Last month, I was giving a talk at a college campus and got buttonholed by a local congressional candidate. He was running, he said, as an independent. The incumbent Republican was "the most right-wing guy in the entire world." He was going to beat him, he swore.
Then he handed me a small card that outlined his political platform. Bullet point #1: "Cut federal spending to 15 percent of GDP."
President Obama's budget calls for spending $3.8 trillion in 2013. The House Republican budget wants to spend $3.5 trillion. Bringing spending under 15 percent of GDP would mean bringing spending down to about $2.3 trillion in 2013.
We've not seen federal spending come in beneath 15 percent of GDP since 1951 — prior to the introduction of Medicare and Medicaid. The kind of cuts we'd need to get it back there would be disastrous, and in the current economic environment, they'd likely be depression-inducing (just ask Greece, which is trying something similar).
However right-wing the incumbent Republican in this district was, he wasn't that right-wing. The House Republican budget doesn't envision federal spending below 15 percent of GDP ever. And yet this guy saw himself as an independent. A moderate. A candidate who would save the public from the crazy ideologues currently running Washington. Promising to cut federal spending by $1.2 trillion in 2013 didn't sound radical. It sounded like good old common sense.
I was reminded of this conversation when I read Josh Barro's analysis of Libertarian candidate Gary Johnson's economic plan.
I've been on some panels with Johnson. He comes off a nice, sober, sensible guy. He talks a lot about being a businessman, and he's eloquent on the failures of the two major parties. His campaign sells him as a politician who simply brings a "common-sense business approach to governing."
Here's what that means, though: Johnson supports a metallic currency standard and massive, rapid spending cuts. He wants to balance the budget "not five or ten years down the road, but in 2013." He thinks, without obvious evidence, that we're "in the midst of a monetary collapse," and that TARP, the stimulus and the Federal Reserve's emergency measures were all bad ideas.
As Josh Barro explains, this platform means that "if Johnson had been president in 2008, he would have allowed the U.S. financial system to collapse and the country to fall into depression. And if he became president now, he would do his best to strangle the tepid recovery we are enjoying and turn it into another severe recession."
When politicians begin telling me that their policies are just "common sense," I begin getting nervous. A "common-sense" approach to how the world works would rule out quantum physics. A "common-sense" approach to how medicine works would rule out chemotherapy. A "common-sense" approach to transportation would rule out getting on a heavy metal tube that some lady in a blue uniform assures you can fly.

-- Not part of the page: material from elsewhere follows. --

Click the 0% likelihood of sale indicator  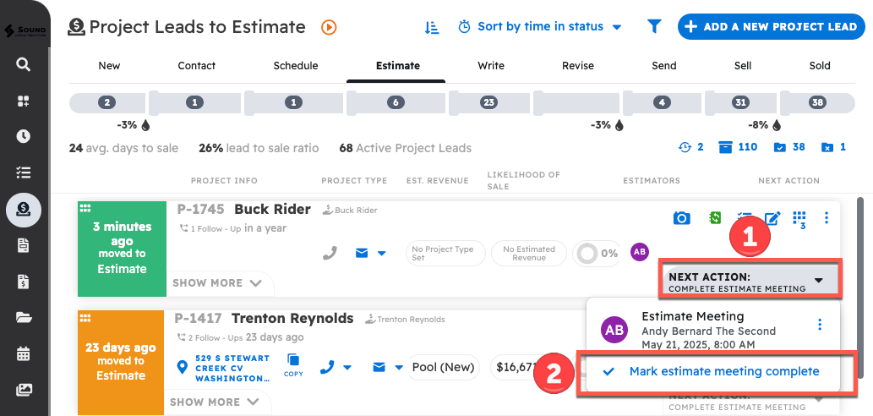[597, 253]
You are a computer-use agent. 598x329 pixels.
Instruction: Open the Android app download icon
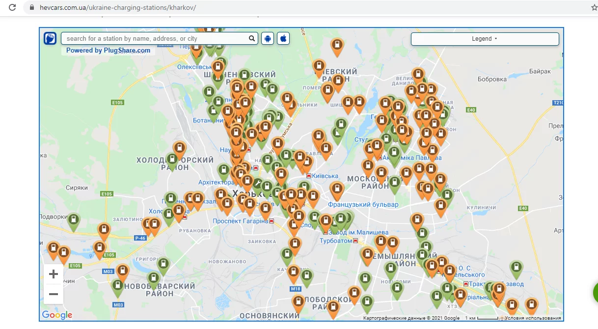click(268, 38)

No one ever promised that the way the world works would accord with our intuitions. And the same goes for economic policy. Almost all of the worst economic ideas out there are sold on the basis that they're just "common sense." Some of them, in fact, are just common sense. That's what makes them so dangerous. Life would be a lot easier if bad ideas never appealed to anybody, but that's not how it works.